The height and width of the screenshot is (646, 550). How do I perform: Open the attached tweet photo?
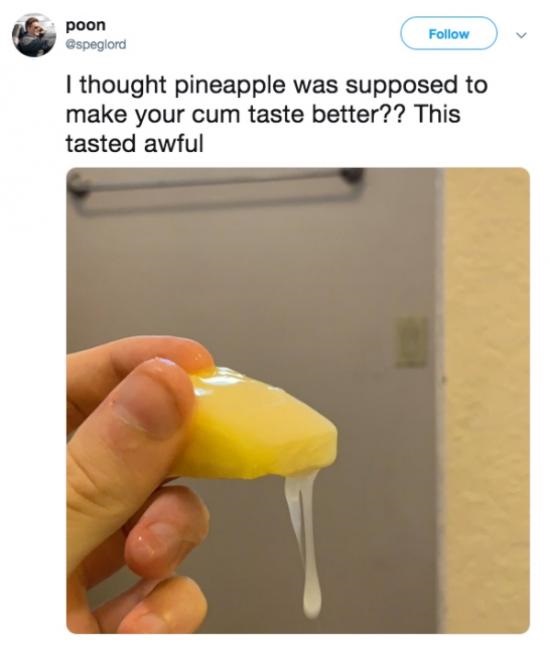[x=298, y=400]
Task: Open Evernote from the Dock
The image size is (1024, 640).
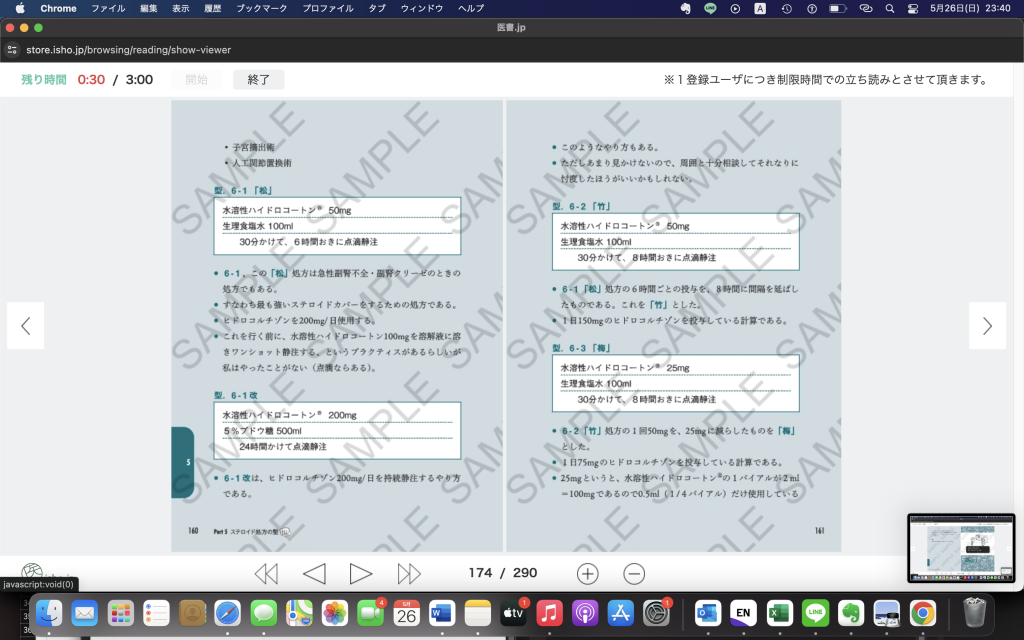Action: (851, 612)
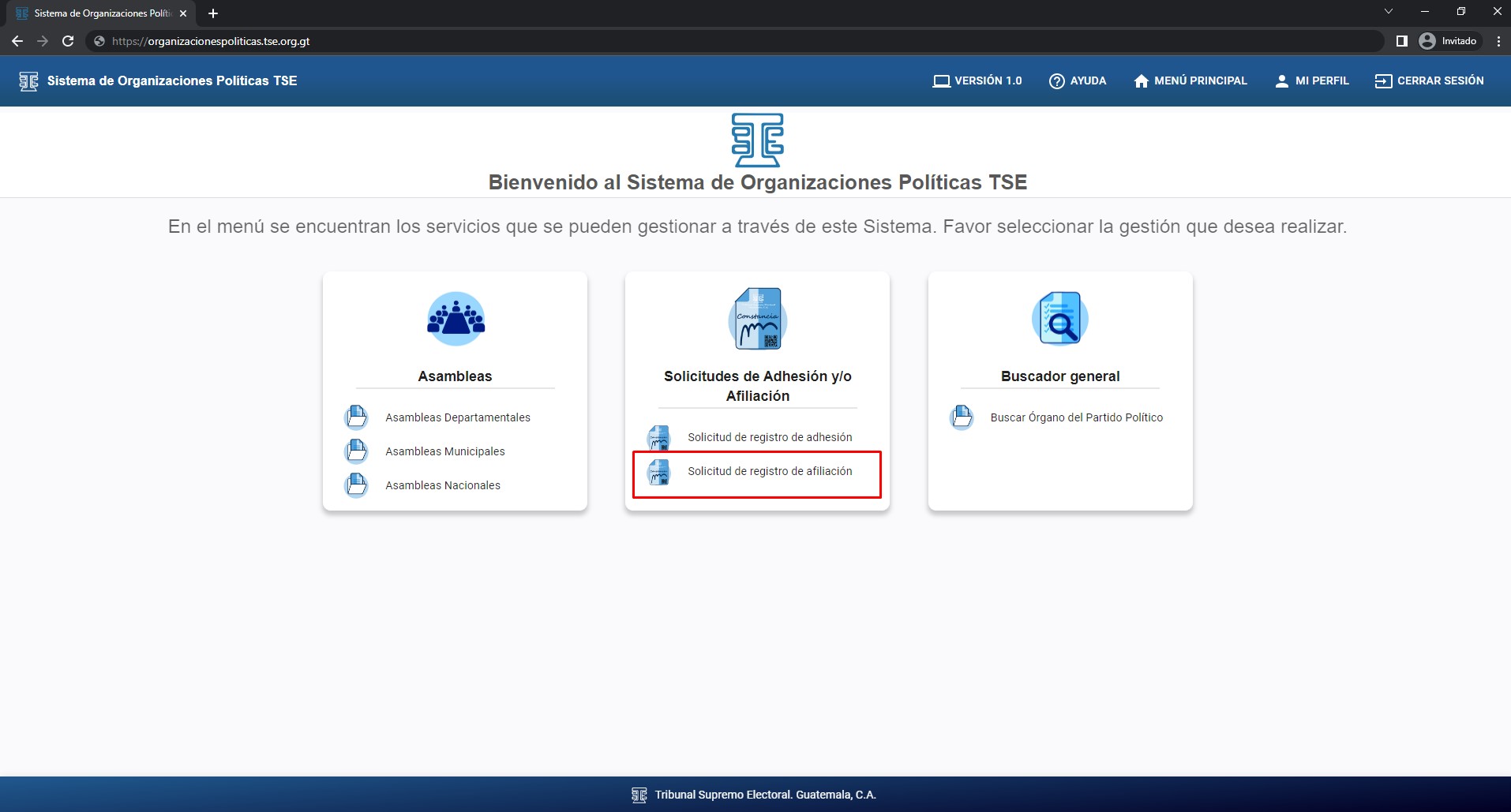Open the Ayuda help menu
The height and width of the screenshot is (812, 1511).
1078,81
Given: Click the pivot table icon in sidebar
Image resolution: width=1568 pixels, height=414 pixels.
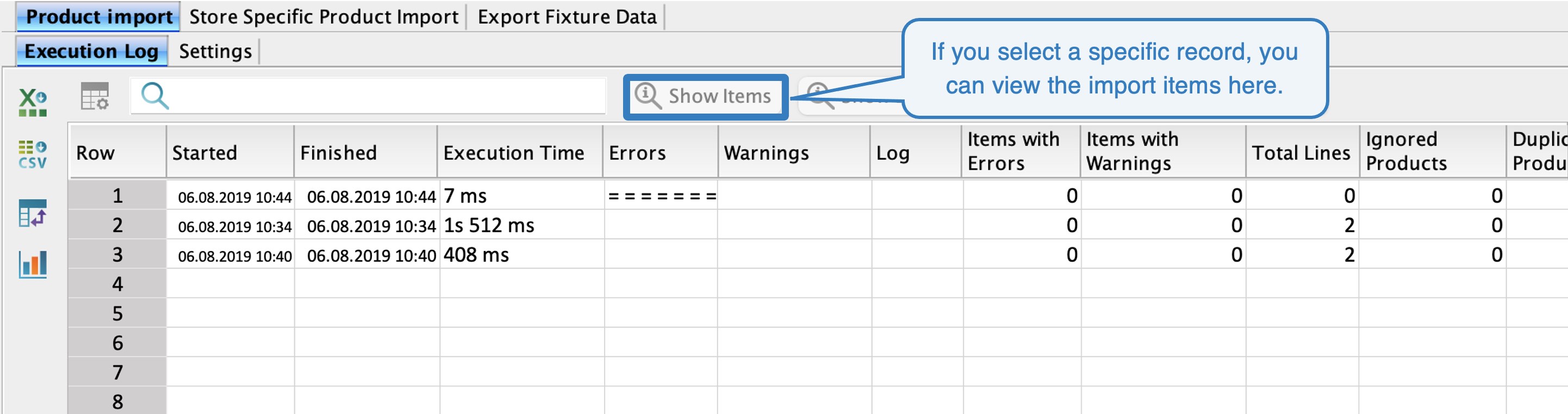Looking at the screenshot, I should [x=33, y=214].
****************
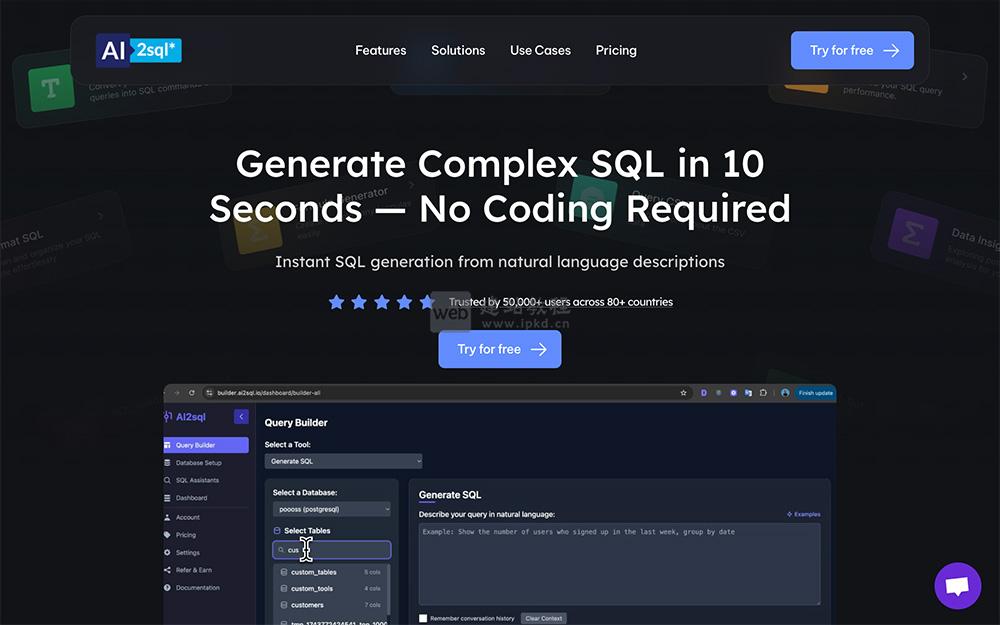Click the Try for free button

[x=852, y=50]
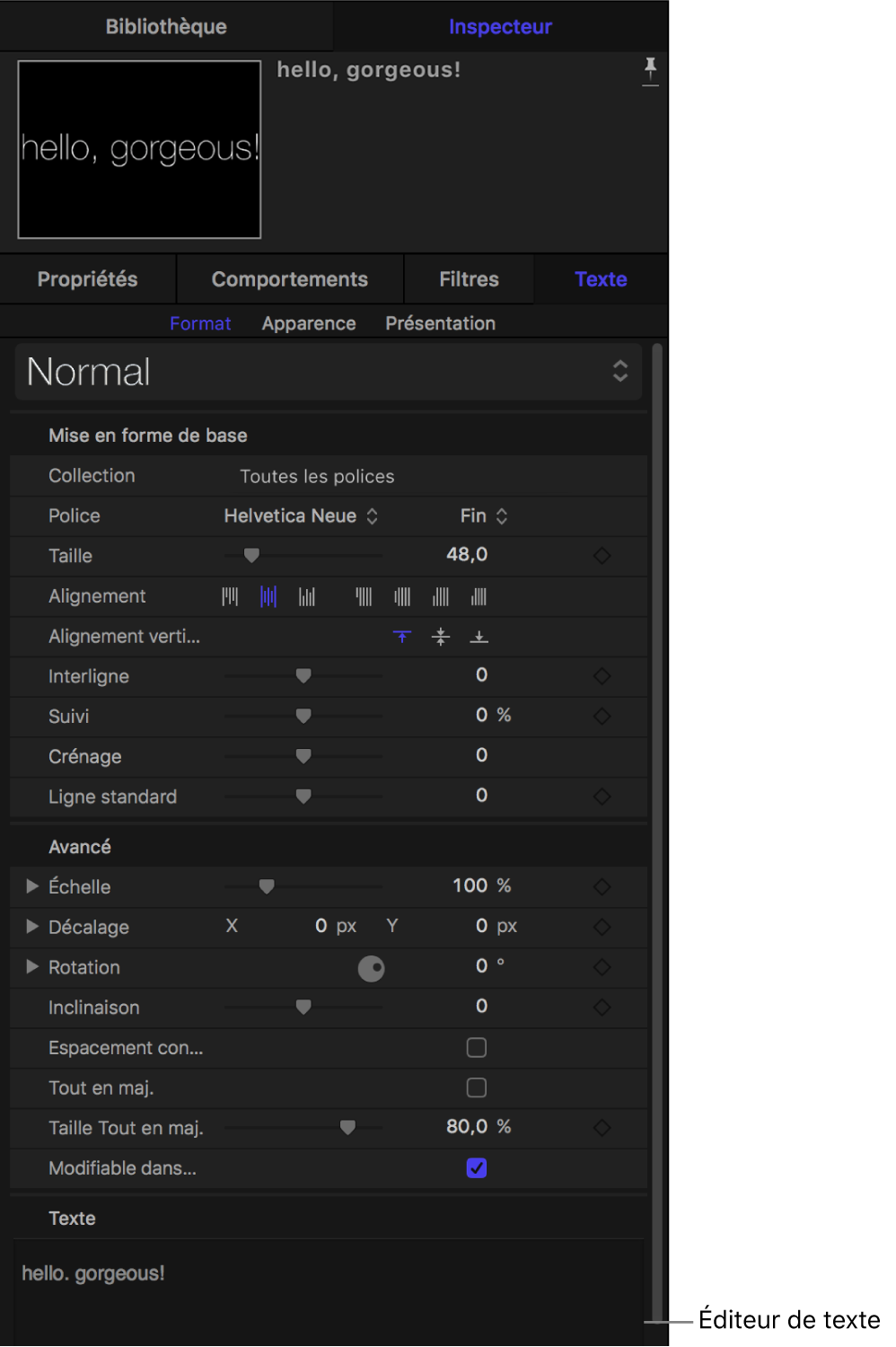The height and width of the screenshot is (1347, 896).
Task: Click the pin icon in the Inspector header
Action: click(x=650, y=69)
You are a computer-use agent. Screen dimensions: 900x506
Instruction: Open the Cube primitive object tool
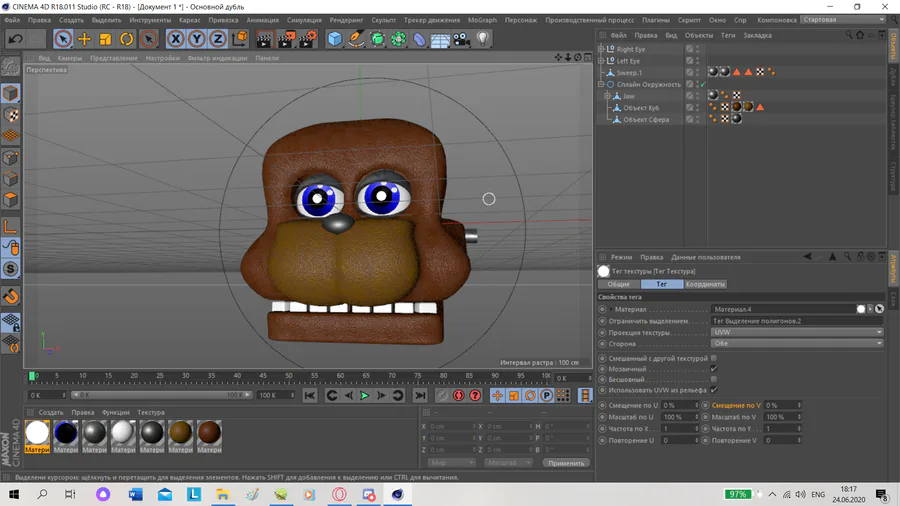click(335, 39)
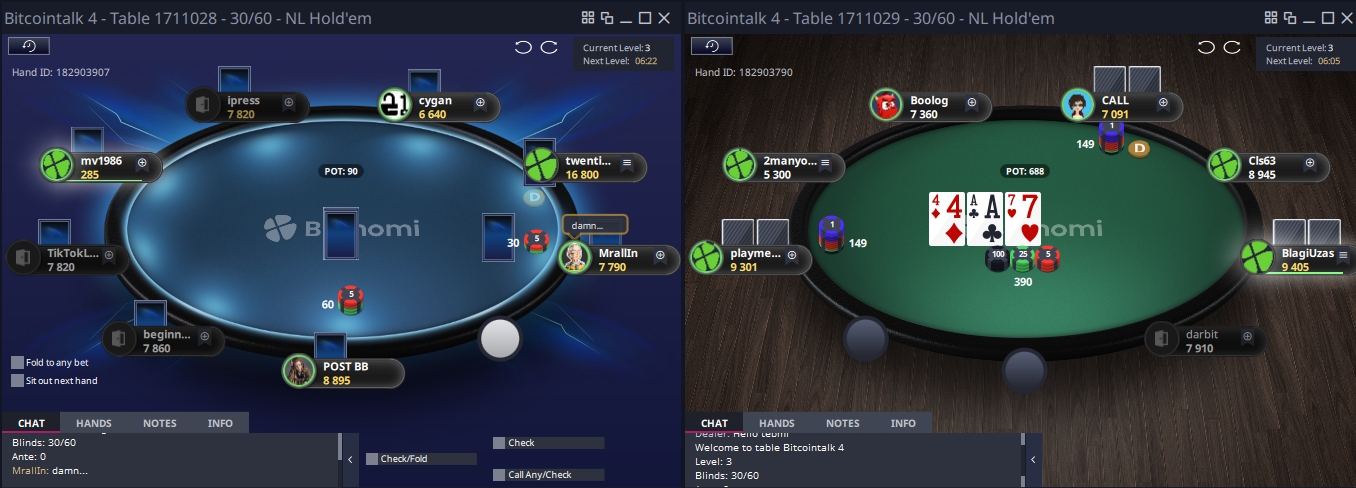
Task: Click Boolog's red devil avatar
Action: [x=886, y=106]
****************
Activity> In the data above, find the line containing "The height and width of the screenshot is (646, 550)." and the line containing "Given: Click the pivot table icon in sidebar". Repeat those two lines and everything between them exactly, minus the pictures.

Your solution>
The height and width of the screenshot is (646, 550). How do I perform: Open the attached tweet photo?
[x=298, y=400]
Task: Open Evernote from the Dock
The image size is (1024, 640).
Action: (851, 612)
Open the Ayuda help menu
The height and width of the screenshot is (812, 1511).
1078,81
Given: Click the pivot table icon in sidebar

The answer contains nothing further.